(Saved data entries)
————————

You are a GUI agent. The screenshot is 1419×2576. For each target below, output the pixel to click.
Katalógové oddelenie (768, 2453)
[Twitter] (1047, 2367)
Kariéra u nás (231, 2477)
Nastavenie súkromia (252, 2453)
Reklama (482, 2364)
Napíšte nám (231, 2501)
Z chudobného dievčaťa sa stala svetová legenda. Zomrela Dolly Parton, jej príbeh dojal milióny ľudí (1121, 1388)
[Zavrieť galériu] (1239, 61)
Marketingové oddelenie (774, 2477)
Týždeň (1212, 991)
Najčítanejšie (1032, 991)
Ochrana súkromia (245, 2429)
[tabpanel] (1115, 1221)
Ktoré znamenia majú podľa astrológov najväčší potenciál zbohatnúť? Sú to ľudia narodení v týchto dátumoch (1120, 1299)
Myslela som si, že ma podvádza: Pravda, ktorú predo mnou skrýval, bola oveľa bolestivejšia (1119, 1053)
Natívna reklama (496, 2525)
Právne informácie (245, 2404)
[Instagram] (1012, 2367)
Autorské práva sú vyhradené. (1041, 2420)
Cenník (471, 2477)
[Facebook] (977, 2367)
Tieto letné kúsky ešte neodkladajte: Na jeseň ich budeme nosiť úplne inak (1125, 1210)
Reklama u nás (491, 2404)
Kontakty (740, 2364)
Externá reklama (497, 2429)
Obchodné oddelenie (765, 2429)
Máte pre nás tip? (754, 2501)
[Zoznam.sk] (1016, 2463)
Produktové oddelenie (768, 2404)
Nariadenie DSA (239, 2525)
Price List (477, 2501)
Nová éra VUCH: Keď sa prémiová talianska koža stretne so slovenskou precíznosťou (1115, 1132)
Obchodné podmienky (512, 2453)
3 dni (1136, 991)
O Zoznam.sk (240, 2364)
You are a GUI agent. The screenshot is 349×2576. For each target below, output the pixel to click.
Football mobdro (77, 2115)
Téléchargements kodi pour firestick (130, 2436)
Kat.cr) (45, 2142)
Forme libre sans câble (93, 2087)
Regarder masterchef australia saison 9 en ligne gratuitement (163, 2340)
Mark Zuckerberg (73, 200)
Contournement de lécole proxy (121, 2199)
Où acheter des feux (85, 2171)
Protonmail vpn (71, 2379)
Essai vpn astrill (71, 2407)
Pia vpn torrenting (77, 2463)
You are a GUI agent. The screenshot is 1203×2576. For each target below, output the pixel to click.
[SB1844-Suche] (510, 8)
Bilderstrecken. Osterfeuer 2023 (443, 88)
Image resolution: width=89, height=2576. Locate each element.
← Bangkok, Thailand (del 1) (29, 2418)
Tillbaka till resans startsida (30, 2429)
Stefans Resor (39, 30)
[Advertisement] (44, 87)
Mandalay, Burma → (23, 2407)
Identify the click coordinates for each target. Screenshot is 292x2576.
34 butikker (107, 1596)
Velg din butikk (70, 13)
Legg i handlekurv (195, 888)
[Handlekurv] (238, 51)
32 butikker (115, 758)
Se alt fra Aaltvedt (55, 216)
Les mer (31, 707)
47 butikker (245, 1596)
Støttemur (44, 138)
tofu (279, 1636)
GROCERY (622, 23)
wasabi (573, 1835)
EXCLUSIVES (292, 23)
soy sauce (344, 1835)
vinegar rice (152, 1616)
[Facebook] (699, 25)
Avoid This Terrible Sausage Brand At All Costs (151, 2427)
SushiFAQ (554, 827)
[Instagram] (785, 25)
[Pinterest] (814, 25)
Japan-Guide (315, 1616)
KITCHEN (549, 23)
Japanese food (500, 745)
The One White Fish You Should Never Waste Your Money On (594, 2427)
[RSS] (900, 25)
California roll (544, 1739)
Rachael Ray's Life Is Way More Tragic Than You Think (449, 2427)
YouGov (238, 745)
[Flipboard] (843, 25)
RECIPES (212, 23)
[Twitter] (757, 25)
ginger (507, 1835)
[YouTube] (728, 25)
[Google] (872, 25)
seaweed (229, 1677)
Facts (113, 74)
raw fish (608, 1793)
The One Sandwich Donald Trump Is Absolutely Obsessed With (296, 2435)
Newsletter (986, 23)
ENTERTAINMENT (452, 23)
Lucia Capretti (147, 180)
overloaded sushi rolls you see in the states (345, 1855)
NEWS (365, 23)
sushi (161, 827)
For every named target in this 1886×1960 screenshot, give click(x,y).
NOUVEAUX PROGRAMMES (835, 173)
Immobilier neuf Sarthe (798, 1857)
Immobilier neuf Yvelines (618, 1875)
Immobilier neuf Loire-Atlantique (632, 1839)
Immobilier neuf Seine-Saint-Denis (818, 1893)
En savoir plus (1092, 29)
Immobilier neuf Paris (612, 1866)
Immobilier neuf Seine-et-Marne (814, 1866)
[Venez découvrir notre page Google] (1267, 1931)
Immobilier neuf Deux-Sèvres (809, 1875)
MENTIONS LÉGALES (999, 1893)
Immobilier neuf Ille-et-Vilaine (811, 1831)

————————

#### WHAT IS NEEDED
Please restate the records word for word. Go from the first line to the line with "Où acheter des feux (85, 2171)" and include both.

#### WRITTEN SOLUTION
You are a GUI agent. The screenshot is 1419×2576. For each target below, output the pixel to click.
Katalógové oddelenie (768, 2453)
[Twitter] (1047, 2367)
Kariéra u nás (231, 2477)
Nastavenie súkromia (252, 2453)
Reklama (482, 2364)
Napíšte nám (231, 2501)
Z chudobného dievčaťa sa stala svetová legenda. Zomrela Dolly Parton, jej príbeh dojal milióny ľudí (1121, 1388)
[Zavrieť galériu] (1239, 61)
Marketingové oddelenie (774, 2477)
Týždeň (1212, 991)
Najčítanejšie (1032, 991)
Ochrana súkromia (245, 2429)
[tabpanel] (1115, 1221)
Ktoré znamenia majú podľa astrológov najväčší potenciál zbohatnúť? Sú to ľudia narodení v týchto dátumoch (1120, 1299)
Myslela som si, že ma podvádza: Pravda, ktorú predo mnou skrýval, bola oveľa bolestivejšia (1119, 1053)
Natívna reklama (496, 2525)
Právne informácie (245, 2404)
[Instagram] (1012, 2367)
Autorské práva sú vyhradené. (1041, 2420)
Cenník (471, 2477)
[Facebook] (977, 2367)
Tieto letné kúsky ešte neodkladajte: Na jeseň ich budeme nosiť úplne inak (1125, 1210)
Reklama u nás (491, 2404)
Kontakty (740, 2364)
Externá reklama (497, 2429)
Obchodné oddelenie (765, 2429)
Máte pre nás tip? (754, 2501)
[Zoznam.sk] (1016, 2463)
Produktové oddelenie (768, 2404)
Nariadenie DSA (239, 2525)
Price List (477, 2501)
Nová éra VUCH: Keď sa prémiová talianska koža stretne so slovenskou precíznosťou (1115, 1132)
Obchodné podmienky (512, 2453)
3 dni (1136, 991)
O Zoznam.sk (240, 2364)
You are a GUI agent. The screenshot is 349×2576. For each target below, output the pixel to click.
Football mobdro (77, 2115)
Téléchargements kodi pour firestick (130, 2436)
Kat.cr) (45, 2142)
Forme libre sans câble (93, 2087)
Regarder masterchef australia saison 9 en ligne gratuitement (163, 2340)
Mark Zuckerberg (73, 200)
Contournement de lécole proxy (121, 2199)
Où acheter des feux (85, 2171)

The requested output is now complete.